#### Exercise instructions:
Please copy word for word the part of the passage on the Philippine drug market that begins with the words containing "Generics dominate the" and ends with "employing pooled procurement.".

#### Selected passage:

--- --- ---

Of the P413bn ($8.2bn) OOP expenditure by Filipinos in 2018, half was spent at pharmacies. The Philippines is the third-largest pharmaceutical market in ASEAN after Indonesia and Thailand, yet local manufacturing of medicine is low and the majority of pharmaceuticals are imported. When the severity of the Covid-19 pandemic became clear in the spring of 2020, many pharmaceutical stakeholders braced for disruptions in the global medicine supply chain. China is the world’s dominant supplier of active pharmaceutical ingredients, many of which flow to India. The latter is the top producer of generics, and in March the Indian government suspended the export of many popular medicines. Teodoro Padilla, executive director of the Pharmaceutical and Healthcare Association of the Philippines, told local media that month that fortunately many members had contingency plans for such an event and could source medications from other parts of the world. Nevertheless, value chain diversification became a hot topic in the international pharmaceutical industry, and many countries are now exploring strategies to strengthen local supply and distribution.
Generics dominate the market, as the government has sought to manage costs through PhilHealth and other initiatives. While a preference for branded drugs remains among those who can afford them, it is mandatory for doctors at public facilities to prescribe generics and pharmacies must carry the generic version of all medications. Under UHC and other laws, the government is working to lower drug prices and boost accessibility by negotiating prices, expanding drug benefits under primary care, allowing early access to innovative medicines, instituting special access schemes from the private sector and employing pooled procurement.

--- --- ---

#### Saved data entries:
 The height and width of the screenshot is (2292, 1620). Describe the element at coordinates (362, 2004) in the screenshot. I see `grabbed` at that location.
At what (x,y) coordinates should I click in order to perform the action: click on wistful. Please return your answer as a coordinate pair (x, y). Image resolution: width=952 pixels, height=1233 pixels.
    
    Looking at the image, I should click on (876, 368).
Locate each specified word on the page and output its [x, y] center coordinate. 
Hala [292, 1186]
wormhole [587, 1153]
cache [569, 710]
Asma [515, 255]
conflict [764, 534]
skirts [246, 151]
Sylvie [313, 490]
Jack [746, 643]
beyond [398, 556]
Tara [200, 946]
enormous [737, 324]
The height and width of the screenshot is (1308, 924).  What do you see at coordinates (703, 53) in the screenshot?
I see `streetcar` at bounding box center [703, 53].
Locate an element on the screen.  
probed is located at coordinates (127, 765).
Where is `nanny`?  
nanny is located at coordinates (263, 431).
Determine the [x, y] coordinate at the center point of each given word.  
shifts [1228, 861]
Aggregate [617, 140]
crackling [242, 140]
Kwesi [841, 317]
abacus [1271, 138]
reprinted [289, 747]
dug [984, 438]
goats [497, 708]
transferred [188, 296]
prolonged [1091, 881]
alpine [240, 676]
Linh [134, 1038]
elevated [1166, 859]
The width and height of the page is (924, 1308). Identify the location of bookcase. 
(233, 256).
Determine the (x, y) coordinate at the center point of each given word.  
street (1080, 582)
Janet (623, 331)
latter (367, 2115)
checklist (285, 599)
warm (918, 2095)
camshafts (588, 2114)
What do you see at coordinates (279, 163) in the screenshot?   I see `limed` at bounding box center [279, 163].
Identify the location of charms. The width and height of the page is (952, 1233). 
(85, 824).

--- --- ---

#### Finished exercise:
Generics dominate the market, as the government has sought to manage costs through PhilHealth and other initiatives. While a preference for branded drugs remains among those who can afford them, it is mandatory for doctors at public facilities to prescribe generics and pharmacies must carry the generic version of all medications. Under UHC and other laws, the government is working to lower drug prices and boost accessibility by negotiating prices, expanding drug benefits under primary care, allowing early access to innovative medicines, instituting special access schemes from the private sector and employing pooled procurement.